Gaziantep'te sedef ustaları tarafından satılan kehribar tespihi, eskiden önemli bir geçim kaynağıydı. Osmanlı döneminde önemli bir geçim kaynağı olan kehribar tespihinin o zamanki fiyatı günümüz parası ile kıyaslandığında 5-10 binTL arasındaydı. Altından daha değerli olan kehribar tespihler bugün eski günlerini arıyor.
Piyasadaki en eski tespihlerin Osmanlı kehribarları olduğunu ifade eden sedef ustası Adem Bıyık, Osmanlı kehribarı olarak bilinen tespihlerin yaklaşık 200 yıllık geçmişe sahip olduğunu ifade etti. Kehribar tespihine önceki gibi ilgi olmadığını belirten sedef ustası Bıyık, zamanda 5 bin TL'ye satılan kehribar tespihini bugün ise 550 TL'den satışa çıkardıklarını kaydetti. Osmanlı sıkması olarak da bilinen tespihlerin neslinin tükendiğini de ifade eden Bıyık, pahalı türlerin yerini ise çoğaltılmış ve fiyatı düşmüş tespihlerin bulunduğunu söyledi.
Adem Bıyık, "Orijinal tespihler 10 tespihçiden sadece iki tanesinde bulunur. Herkesin elinde bu tespihin bulunması söz konusu değildir. Bunun çoğaltmaları vardır. Mesela bu tespihi hamur haline getirip, bir kilo ise iki kiloya getirip, çoğaltabiliriz. Tespihimiz, torna olmadığı yıllarda elle yapılmış, elle işlenmiş, tamamen natürel kehribar kokusu vardır. Bu tespihlerin fiyatı ortalama 3 bin, 5 bin TL'ydi. Hatta 10 bin’in üzerine çıkabiliyordu. Şimdi ise fiyatı 550 TL’dir. Kehribarın nesli kaybolmuştur zaten” dedi.

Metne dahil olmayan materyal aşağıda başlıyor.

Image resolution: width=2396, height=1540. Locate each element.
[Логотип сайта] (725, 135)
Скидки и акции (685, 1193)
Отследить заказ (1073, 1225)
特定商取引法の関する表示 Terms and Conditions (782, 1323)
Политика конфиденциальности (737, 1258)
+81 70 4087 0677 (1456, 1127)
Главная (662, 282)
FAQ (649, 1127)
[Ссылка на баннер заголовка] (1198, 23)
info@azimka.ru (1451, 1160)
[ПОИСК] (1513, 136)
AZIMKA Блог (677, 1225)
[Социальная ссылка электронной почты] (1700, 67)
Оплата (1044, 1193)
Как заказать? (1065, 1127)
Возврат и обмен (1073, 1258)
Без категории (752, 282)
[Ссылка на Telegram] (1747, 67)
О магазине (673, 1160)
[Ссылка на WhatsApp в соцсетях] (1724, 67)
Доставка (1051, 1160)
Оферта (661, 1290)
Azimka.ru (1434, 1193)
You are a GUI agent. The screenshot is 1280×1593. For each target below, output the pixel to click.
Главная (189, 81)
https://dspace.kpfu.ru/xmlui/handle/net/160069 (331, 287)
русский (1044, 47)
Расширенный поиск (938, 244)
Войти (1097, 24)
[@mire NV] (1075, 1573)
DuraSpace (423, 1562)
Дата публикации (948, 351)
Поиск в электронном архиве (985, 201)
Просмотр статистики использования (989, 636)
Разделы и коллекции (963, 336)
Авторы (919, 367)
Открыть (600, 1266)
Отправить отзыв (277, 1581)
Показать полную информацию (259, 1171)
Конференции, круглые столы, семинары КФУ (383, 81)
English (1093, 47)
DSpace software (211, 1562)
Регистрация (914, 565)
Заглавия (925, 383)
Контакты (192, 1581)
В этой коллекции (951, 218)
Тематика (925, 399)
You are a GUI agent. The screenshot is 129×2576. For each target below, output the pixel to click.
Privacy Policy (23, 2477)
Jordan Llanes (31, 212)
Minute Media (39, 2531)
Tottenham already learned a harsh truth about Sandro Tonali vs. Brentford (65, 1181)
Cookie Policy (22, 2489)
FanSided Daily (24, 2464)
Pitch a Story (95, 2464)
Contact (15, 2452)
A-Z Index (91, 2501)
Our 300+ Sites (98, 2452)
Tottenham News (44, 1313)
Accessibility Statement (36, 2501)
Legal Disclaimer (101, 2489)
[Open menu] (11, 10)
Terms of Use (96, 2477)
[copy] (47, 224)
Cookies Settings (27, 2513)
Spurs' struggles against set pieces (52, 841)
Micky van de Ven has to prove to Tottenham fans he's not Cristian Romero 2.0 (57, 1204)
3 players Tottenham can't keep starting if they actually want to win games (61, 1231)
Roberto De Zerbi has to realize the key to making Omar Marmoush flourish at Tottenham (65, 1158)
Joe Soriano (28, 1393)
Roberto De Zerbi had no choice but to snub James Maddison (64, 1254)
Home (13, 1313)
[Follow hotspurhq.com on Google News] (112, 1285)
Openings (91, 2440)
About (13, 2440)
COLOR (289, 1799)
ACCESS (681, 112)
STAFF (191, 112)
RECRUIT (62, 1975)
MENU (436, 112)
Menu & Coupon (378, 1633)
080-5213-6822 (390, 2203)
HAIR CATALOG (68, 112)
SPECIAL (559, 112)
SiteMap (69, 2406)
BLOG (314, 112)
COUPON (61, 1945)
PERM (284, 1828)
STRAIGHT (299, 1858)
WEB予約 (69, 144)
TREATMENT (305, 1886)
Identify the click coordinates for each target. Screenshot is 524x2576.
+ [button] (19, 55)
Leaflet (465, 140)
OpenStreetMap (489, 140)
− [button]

"KOLEKSİYONCULAR SEYREDİYOR"
Sedef ustası Bıyık, orijinal kehribar tespihlerinin günümüzde koleksiyoncuların vitrinlerini süslediğini ifade etti. Günümüzde orijinal tespihlerin çekilmek amacıyla değil seyir amaçlı saklandığını belirten Bıyık, “Bu elimde gördüğünüz tespih Osmanlı sıkması, yaklaşık 150 yıl önce yapılmış. Böyle orijinal tespihler, çok ünlü koleksiyonerlerin vitrinlerini süslüyor. Koleksiyonerler, böyle tespihleri de biriktirirler ama asla kullanmazlar. Bu tür büyük tespihleri alan koleksiyonerler, sadece koyup seyrederler. Hiçbir koleksiyoner, hiçbir orijinal tespihi çekmez, sadece oturur seyreder. Tespih kültürü çok farklı bir şeydir. Bizim bu Osmanlı sıkmasının nesli bitmiştir
"MİRAS TESPİHLER, BÖLÜŞÜLÜYORDU"
Bıyık, çok değerli olması nedeniyle miras kalan tespihlerin ise varisleri arasında bölüştürüldüğünü anlattı. Varislerin bölüştüğü kehribar taşlarının ihtiyaç durumunda satıldığını ifade eden Bıyık, günümüze ulaşan kehribar tespihlerinin çoğunun bu yüzden taşlarının eksik olduğunu kaydetti. Eksik taşlı tespihlerin orijinal ve değerli olduğunu gösterdiğini ifade eden Bıyık, "Mesela bu tespihin yarısı yok. Ne yapmışlar bu tespihi, iki tane kardeş alıp bölüşmüşler. Ya da ailenin çocukları, diğer varisleri, bu tespihi bölüşüyorlar. Aile fertlerinden bazıları ise ihtiyacına göre bu kehribar taşlarını satıyorlardı. Aslında bugün biz, nasıl ekonomik olarak sıkıştığımız zaman, altınlarımızı kuyumcuya bozduruyorsak, o zamanda insanlar geçimini kehribarla sağlıyordu. Biz nasıl altınlarımız satıyorsak, onlarda tespih kehribarlarını satıyorlardı. Bu nedenle tespihler eksik yada yarım çıkabiliyor” diye konuştu.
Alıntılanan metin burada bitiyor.